-------- Text shown
Gates specifically says that "not a line of code went out that I didn't look over" for the BASIC 6502 product. At the time (1986) he said he considered BASIC for the 8080 his "greatest achievement ever in programming" and admitted that he no longer programs himself but does was still looking at code and discussing algorithms with his 160 Microsoft engineers.

[1] https://programmersatwork.wordpress.com/bill-gates-1986/


So I called Microsoft in 1979 after purchasing a OSI C1P and asked some bozo named Ballmer what the cost of the source code to MS Basic for the OSI was. He rustled some paper and said $50,000. My college dreams were destroyed, and I never liked Microsoft after that.


Awesome (well, awesome you called Ballmer direct back in the day, not so much the loss of college dreams...)

My dad had one of those OSI machines. Just a few years ago he found it again in the basement and booted it up, and we were greeted w/ the message saying something like 'OSI Basic, (c) Microsoft 1979'

There was also a pretty cool hack he did - where the OSI supported 40 columns of text, and connected to B&W TV screen. Somehow my dad hacked the motherboard to show 80 columns of text, which worked perfectly on the TV screen, fully readable with characters at half width. Not sure how he added the extra memory for the text, but it worked super well. He even mounted a small switch on the motherboard to flip between 40/80 mode. (EDIT - it may have really been a doubler from 24 columns to 48, as I'm reading up on old OSI specs right now)

I think that's the machine I learned to code on, when I was 6 years old. My dad showed me how to write a BASIC program to count, and I was hooked ever since. (Though I shortly migrated to a TRS-80 for my main childhood hacking).


The TRS-80 can flip between 64 or 32 characters per line, accessed by SHIFT -> The 32 character mode was the only way I could see enough to program on my old 5 inch Russian portable TV. Fantastic days.

Back on topic, the TRS-80 also had basic supplied by Microsoft (but Z80 code). I spent a lot of time reverse engineering some of it to add new functionality to the disk basic commands, which were unused if you only had cassette tape storage.

We used to "Protect" BASic programs by poking a dummy line number -1 at the start of the program. The program would still work, but refused to list.


I had the TRS-80 Model 1 with the expansion interface. I never remember seeing 32 column mode, my video was always 64 cols by 16 rows.

Though I thought the way it handled graphics was pretty ingenious, where each character could be split into 2x3 blocks, and these 64 combinations were represented in the upper ASCII characters, for 128x48 resolution that is really just 'text'.

That's the machine I really learned how to code on, in Microsoft Level 2 Basic, armed with some David Ahl Creative Computing compilations.

How did you figure out the negative line number hack, just playing around to see what happened?


The 32/64 column trick was a bit obscure. I learned it from the sales guy in the Tandy store. I think from memory that printing CHR$(23) would also invoke it in software.

I cut my programming teeth on the old TRS-80 too. Learned Basic, then Z80 assembler. Still have mine with the interface and pair of disks.

I came across the line number hack when writing a line renumber program in assembler. While getting it working, I screwed up quite a lot and ended up with all kinds of values in there. Screw-ups can be a great way to learn, or especially trying to fix them!
----------------
-------- Source data
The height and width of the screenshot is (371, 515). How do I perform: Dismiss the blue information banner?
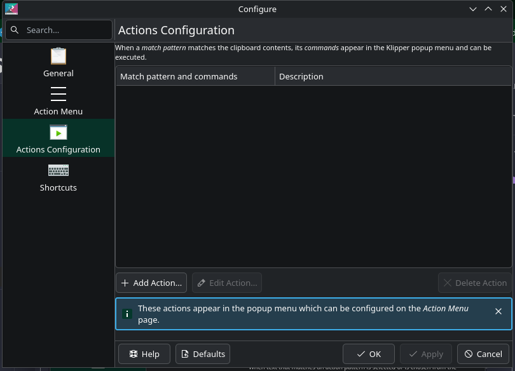(x=498, y=311)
----------------
What you are asked to do |
Reproduce the forum thread starting with "How did you" and going on through "to fix them!", switching "Tandy" to "Radio Shack". The listing that comes after the forum thread is separate material.

Reply |
How did you figure out the negative line number hack, just playing around to see what happened?


The 32/64 column trick was a bit obscure. I learned it from the sales guy in the Radio Shack store. I think from memory that printing CHR$(23) would also invoke it in software.

I cut my programming teeth on the old TRS-80 too. Learned Basic, then Z80 assembler. Still have mine with the interface and pair of disks.

I came across the line number hack when writing a line renumber program in assembler. While getting it working, I screwed up quite a lot and ended up with all kinds of values in there. Screw-ups can be a great way to learn, or especially trying to fix them!